Many analysts continue to predict that, this year, Amazon will become the largest retailer of apparel in the United States.
Top apparel retailers are ranked as Walmart, Amazon, Target, Macy’s, Kohl’s, The TJX Companies, Gap, Costco Wholesale, Nordstrom, Ross Stores, and JCPenney.
Amazon’s gains correlate with losses at traditional department stores.
Morgan Stanley reports the biggest loss in market share in the apparel industry in 2017 include Sears Holdings, Macy’s, Ascena Retail Group, L Brands, Ralph Lauren, and Chico’s.
Please note that I wrote that Amazon.com‘s increases “correlate with” Department Store decreases. I did not write, “caused.” CDNIC (Correlation Does Not Infer Causation).
The retail environment has evolved, the customer path-to-purchase has changed, new technology, big data, compression of supply chain, availability of information… have created new opportunities, and present new challenges.
This data supports the accelerating transformation of the retail industry.
(Note: Different, not Dire. Transformation not Apocalypse.)
From Morgan Stanley’s AlphaWise survey –
“Prime appears to be driving Amazon’s apparel business, as Prime members are now ~2x more likely than non Prime shoppers to buy clothes on Amazon, up from 1.5 times last year according to our AlphaWise survey work. Amazon’s apparel shoppers are younger too with 57% of surveyed consumers aged 18-34 likely to buy clothes on Amazon in the next 12 months. This early behavior modification is bullish for Amazon’s long-term apparel share gains and bearish for store-based retailers as these shoppers age. …purchasing casual items, but not bras or lingerie.
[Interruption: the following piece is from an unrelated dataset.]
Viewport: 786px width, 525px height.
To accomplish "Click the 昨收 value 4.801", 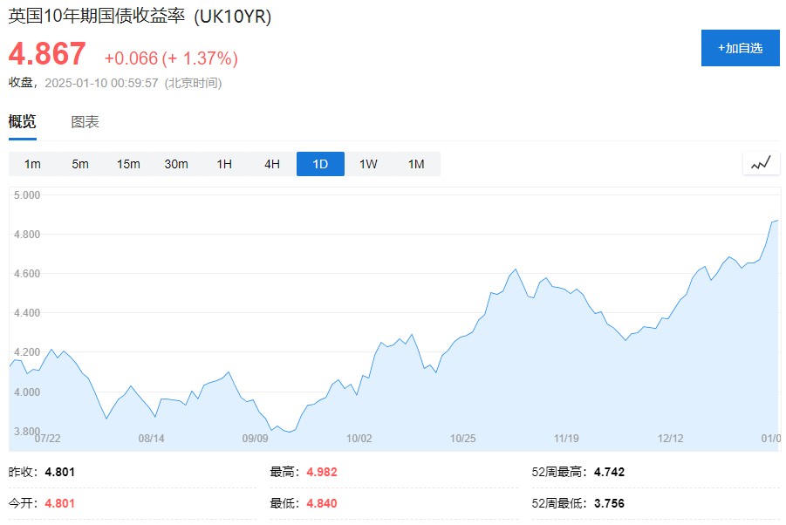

In terms of apparel categories purchased on Amazon, the most popular remains casual tops (with 68% of Amazon clothing shoppers buying the category), followed by shoes (48%) and casual bottoms (38%). Traction in casual tops and bottoms speaks to Amazon’s success in selling everyday (relatively lower priced) apparel…and given the “Tops” and “Bottoms”apparel categories make up 56% or ~$150 billion of the ~$267 billion annual U.S. non-shoe apparel spend in 2017, continued traction here should drive faster Amazon apparel growth.
Interestingly, purchase penetration on athletic/active dropped to 34% (from 40%)…while bras and lingerie shopper penetration remain low (14%/9%) which in our view speaks to the relative insulation of those categories from Amazon disintermediation. In terms of brands, Nike , Levi’s, Hanes, and Adidas lead the most frequently purchased brands on Amazon.”
“Unsurprisingly, Amazon’s 2017 share gains look to have come largely at the expense of department stores. Cumulatively, we estimate Sears, Macy’s, and J.C. Penney lost 0.8% share in 2017. Target and Kohl’s shares remained roughly flat, while L Brands lost share due to the elimination of its swimwear and apparel categories.
We expect department store share losses to accelerate from -3.9%/- $1.8 billion annually over the past 10 years to a -7.9% CAGR/-$2.5 billion per year through 2022. We forecast department stores will comprise just ~8% of the total U.S. apparel market in 2022 vs. ~24% in 2006.”